Without copying the images, write out all the entries below verbatim.

START RECORDS SUPPLIED

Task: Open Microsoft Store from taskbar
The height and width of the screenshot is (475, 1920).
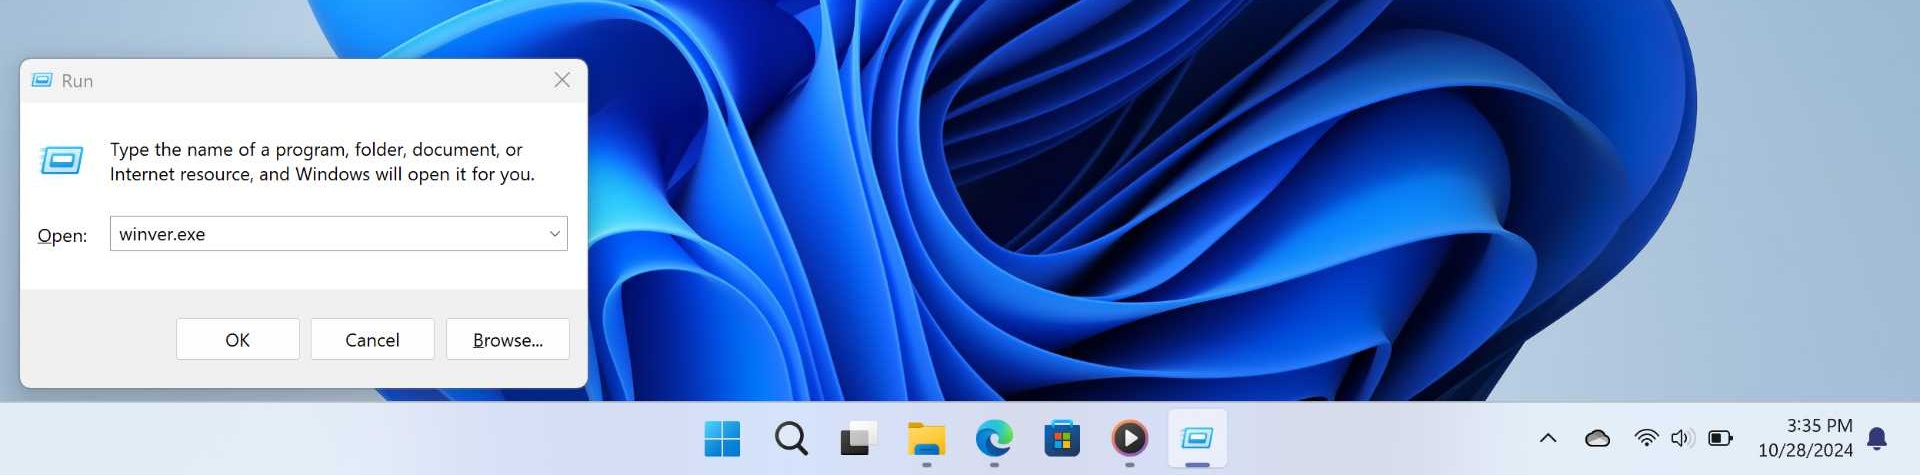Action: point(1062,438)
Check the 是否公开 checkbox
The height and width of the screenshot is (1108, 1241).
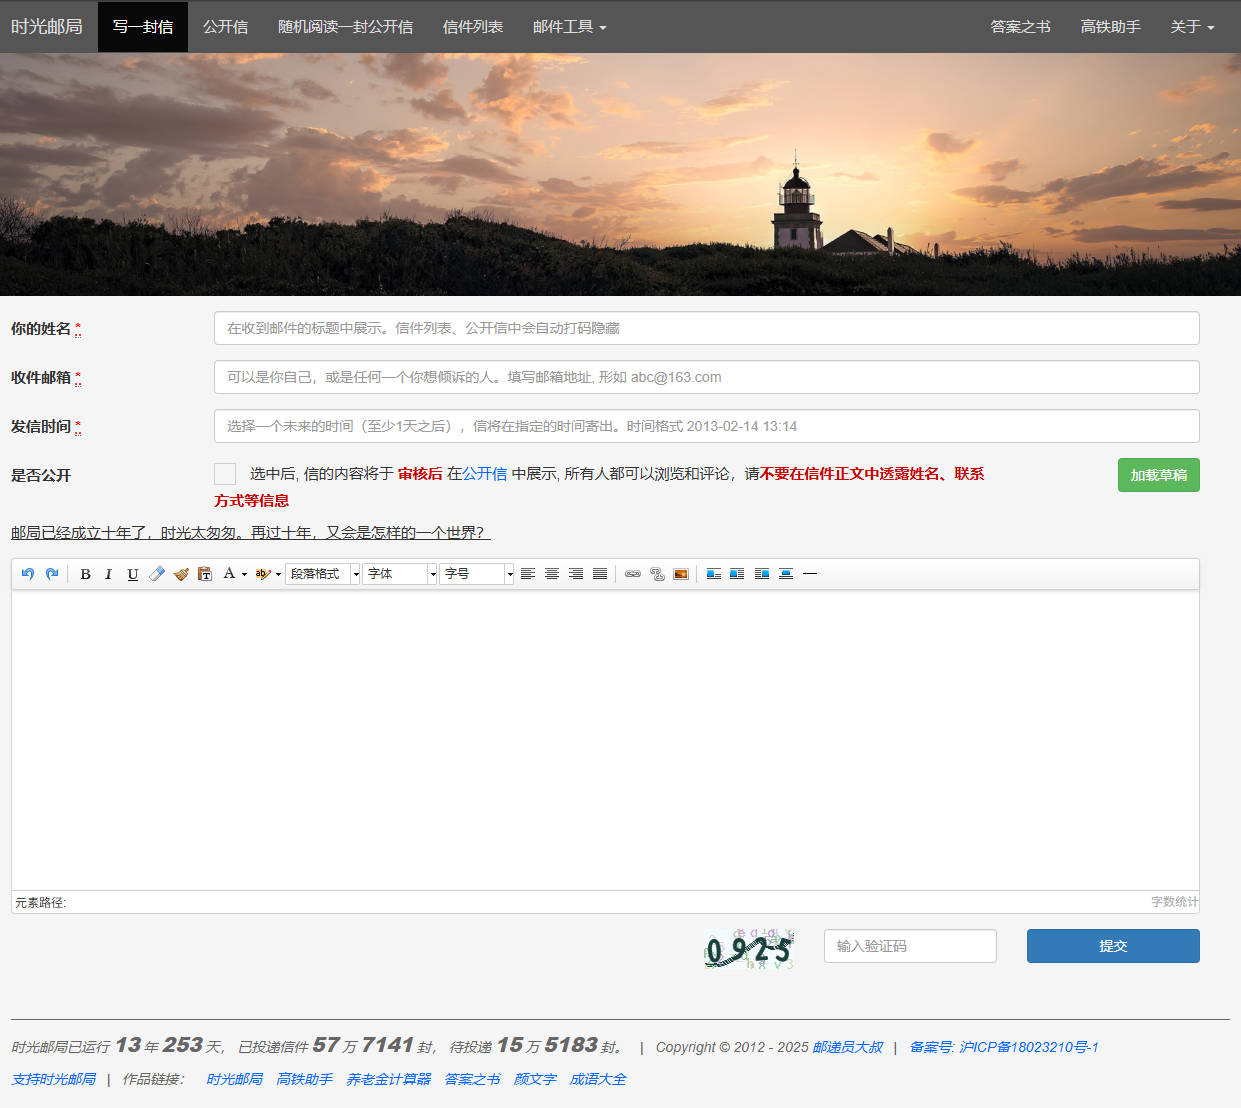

END RECORDS SUPPLIED

RESULT FOR THIS EXERCISE —
Task: Open Microsoft Store from taskbar
The height and width of the screenshot is (475, 1920).
Action: point(1062,438)
Check the 是否公开 checkbox
The height and width of the screenshot is (1108, 1241).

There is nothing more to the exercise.